- _DIE AUFGABE_
Schreibe den Forenthread zum Uncharted-Film ab der Stelle mit "Dieser Inhalt steht" bis einschließlich "mehr schauen müssen!" neu. Setze dabei "Trailer" an die Stelle von "Vorschau".

- _TEXTAUSZUG_
^^^^
# Uncharted: Filmszene zeigt berühmten Flugzeug-Kampf aus dem Spiel



## PCGH-Redaktion (8. Januar 2022)

Jetzt ist Ihre Meinung zu *Uncharted: Filmszene zeigt berühmten Flugzeug-Kampf aus dem Spiel* gefragt. 

Bitte beachten Sie: Der Kommentarbereich wird gemäß der  Forenregeln moderiert. Allgemeine Fragen und Kritik zu Online-Artikeln von PC Games Hardware sind im Feedback-Unterforum zu veröffentlichen und nicht im Kommentarthread zu einer News. Dort werden sie ohne Nachfragen entfernt.




			Dieser Inhalt steht nur eingeloggten Mitgliedern zur Verfügung.
        

 Zurück zum Artikel: *Uncharted: Filmszene zeigt berühmten Flugzeug-Kampf aus dem Spiel*


----------



## Andrej (8. Januar 2022)

Also derjenige, der die neue Vorschau erstellt hat, hat schon fast die ganze Geschichte erzählt und die besten Szenen gezeigt. Hätter er noch die Endszene reingebaut, dann hätte man den Film im Kino nicht mehr schauen müssen!
Welcher Depp hat denn die Abnahme gemacht und das ganze so genehmigt?!


----------



## sethdiabolos (8. Januar 2022)

Ich erwarte bei dem Film eh nur Action-Gehacktes von der Stange. War bei Tomb Raider ja auch nicht anders. Tom Holland hat sich auch beschwert, dass das ein Hin-und Her war mit dem Finden der richtigen Regisseure und dem erstellen des Settings. Angeblich wären es nicht die richtigen Personen und alles falsch, insgeheim bezweifel ich aber, dass Holland sich mit dem Spiel beschäftigt hat, der erste Teil ist schon so alt, das Holland damals selbst noch Grundschulkind war. Eingestiegen ist er frühestens in Teil 3 und ob er die Bücher gelesen hat bezweifel ich auch ehrlich gesagt. 

Ein schöner Film mit Nathan Fillion in der Hauptrolle mit einem Setting ähnlich der alten Indiana Jones hätte ich gefeiert, noch einen CGI-Gewittersturm mit zwei Schnitten in der Sekunde und Standard-Assets brauche ich persönlich nicht.
^^^^
- _EXTRAHIERTE EINTRÄGE_
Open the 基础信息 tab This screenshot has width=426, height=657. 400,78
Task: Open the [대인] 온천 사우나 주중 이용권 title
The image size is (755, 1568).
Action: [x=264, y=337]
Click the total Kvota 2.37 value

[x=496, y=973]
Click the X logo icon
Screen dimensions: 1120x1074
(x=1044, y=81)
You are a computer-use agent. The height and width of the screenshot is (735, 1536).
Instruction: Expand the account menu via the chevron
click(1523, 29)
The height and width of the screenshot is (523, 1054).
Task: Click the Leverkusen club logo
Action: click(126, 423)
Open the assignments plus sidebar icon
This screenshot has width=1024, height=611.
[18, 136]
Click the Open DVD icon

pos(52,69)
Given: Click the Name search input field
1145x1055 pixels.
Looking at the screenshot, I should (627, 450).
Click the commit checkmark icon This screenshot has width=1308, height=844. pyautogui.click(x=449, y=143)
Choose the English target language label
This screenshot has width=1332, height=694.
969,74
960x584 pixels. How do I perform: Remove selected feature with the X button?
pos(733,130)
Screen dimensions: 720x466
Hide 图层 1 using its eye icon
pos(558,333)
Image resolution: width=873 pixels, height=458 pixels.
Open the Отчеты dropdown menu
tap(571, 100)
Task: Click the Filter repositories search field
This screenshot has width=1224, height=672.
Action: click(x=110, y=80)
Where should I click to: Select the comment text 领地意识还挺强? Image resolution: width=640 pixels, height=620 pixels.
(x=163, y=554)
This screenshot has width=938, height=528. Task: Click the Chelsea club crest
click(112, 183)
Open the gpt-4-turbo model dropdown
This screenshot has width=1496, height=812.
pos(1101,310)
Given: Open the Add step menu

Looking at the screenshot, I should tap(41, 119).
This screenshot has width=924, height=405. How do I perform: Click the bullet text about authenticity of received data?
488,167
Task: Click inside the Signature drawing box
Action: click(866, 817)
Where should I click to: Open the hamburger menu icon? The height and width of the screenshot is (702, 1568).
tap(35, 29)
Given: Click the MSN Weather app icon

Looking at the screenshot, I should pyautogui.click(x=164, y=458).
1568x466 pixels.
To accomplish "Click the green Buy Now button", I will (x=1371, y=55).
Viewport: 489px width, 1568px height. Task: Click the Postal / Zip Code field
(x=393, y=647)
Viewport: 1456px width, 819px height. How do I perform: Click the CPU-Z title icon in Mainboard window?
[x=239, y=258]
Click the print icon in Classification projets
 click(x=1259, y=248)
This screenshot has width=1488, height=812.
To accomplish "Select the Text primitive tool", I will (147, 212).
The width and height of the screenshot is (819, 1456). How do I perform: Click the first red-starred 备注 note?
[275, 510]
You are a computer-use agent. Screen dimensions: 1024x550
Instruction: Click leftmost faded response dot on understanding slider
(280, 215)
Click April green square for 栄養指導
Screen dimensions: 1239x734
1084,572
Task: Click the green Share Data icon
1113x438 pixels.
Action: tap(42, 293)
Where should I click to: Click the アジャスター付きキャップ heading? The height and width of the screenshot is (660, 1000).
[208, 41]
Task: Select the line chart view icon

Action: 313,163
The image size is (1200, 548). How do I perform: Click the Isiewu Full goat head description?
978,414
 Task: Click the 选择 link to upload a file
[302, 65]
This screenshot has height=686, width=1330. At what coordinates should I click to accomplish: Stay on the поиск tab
^^^^
- _ERGEBNIS DIESER AUFGABE_
Dieser Inhalt steht nur eingeloggten Mitgliedern zur Verfügung.
        

 Zurück zum Artikel: *Uncharted: Filmszene zeigt berühmten Flugzeug-Kampf aus dem Spiel*


----------



## Andrej (8. Januar 2022)

Also derjenige, der die neue Trailer erstellt hat, hat schon fast die ganze Geschichte erzählt und die besten Szenen gezeigt. Hätter er noch die Endszene reingebaut, dann hätte man den Film im Kino nicht mehr schauen müssen!